(Dataset entries)
=======

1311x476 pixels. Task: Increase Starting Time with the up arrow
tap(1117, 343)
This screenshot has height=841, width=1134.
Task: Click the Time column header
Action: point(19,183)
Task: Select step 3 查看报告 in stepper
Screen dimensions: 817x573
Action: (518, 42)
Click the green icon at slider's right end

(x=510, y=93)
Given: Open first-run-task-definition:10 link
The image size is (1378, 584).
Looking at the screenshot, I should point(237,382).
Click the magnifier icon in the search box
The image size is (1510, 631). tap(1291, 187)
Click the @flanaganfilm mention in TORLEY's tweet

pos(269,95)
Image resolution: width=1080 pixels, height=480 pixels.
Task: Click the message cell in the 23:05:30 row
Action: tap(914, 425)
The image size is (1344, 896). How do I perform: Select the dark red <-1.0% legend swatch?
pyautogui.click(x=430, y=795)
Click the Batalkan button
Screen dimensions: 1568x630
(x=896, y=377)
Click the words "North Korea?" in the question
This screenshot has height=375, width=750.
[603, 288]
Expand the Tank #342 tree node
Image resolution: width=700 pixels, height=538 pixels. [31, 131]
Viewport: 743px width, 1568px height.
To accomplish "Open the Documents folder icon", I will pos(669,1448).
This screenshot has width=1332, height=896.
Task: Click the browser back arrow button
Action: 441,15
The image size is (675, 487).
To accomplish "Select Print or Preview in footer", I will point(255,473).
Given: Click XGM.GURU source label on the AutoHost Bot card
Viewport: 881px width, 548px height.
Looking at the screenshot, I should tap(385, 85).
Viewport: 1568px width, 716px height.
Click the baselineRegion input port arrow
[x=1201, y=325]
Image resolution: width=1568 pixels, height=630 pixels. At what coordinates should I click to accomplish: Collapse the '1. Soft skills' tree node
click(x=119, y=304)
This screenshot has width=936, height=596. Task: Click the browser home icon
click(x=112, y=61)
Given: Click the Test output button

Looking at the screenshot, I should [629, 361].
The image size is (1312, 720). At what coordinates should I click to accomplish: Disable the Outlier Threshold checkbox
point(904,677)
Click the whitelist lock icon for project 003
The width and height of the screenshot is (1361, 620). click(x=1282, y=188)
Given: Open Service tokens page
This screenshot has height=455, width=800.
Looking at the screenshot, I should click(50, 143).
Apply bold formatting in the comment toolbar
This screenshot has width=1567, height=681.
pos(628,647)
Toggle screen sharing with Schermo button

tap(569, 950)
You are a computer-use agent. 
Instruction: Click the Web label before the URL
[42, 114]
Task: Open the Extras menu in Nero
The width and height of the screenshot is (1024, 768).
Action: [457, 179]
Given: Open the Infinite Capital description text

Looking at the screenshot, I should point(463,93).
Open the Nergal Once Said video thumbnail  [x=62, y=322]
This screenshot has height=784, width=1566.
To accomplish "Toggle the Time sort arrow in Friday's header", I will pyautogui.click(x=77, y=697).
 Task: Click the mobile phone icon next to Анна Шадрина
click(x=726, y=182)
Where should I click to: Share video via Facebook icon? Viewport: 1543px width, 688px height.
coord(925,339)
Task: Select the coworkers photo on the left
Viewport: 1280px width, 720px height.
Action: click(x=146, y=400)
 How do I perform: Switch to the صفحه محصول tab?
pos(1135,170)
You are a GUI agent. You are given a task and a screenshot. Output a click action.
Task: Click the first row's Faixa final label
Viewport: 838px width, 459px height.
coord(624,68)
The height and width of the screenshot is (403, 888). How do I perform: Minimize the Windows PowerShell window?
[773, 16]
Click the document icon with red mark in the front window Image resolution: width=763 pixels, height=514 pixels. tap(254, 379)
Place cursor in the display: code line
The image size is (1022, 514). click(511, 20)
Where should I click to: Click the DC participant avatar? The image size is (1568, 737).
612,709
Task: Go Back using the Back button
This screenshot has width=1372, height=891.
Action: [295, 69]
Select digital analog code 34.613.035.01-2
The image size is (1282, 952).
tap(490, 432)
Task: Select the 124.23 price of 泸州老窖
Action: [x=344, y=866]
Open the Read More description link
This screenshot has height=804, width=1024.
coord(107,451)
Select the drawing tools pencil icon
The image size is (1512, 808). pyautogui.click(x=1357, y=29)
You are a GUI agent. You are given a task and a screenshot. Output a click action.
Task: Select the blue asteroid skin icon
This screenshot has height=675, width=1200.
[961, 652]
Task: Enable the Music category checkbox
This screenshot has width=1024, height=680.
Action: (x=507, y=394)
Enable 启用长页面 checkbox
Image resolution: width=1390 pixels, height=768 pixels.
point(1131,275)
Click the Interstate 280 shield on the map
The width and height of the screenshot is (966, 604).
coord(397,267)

=======

Search the data and copy each line containing "first".

Given: Open first-run-task-definition:10 link
Task: Click the first row's Faixa final label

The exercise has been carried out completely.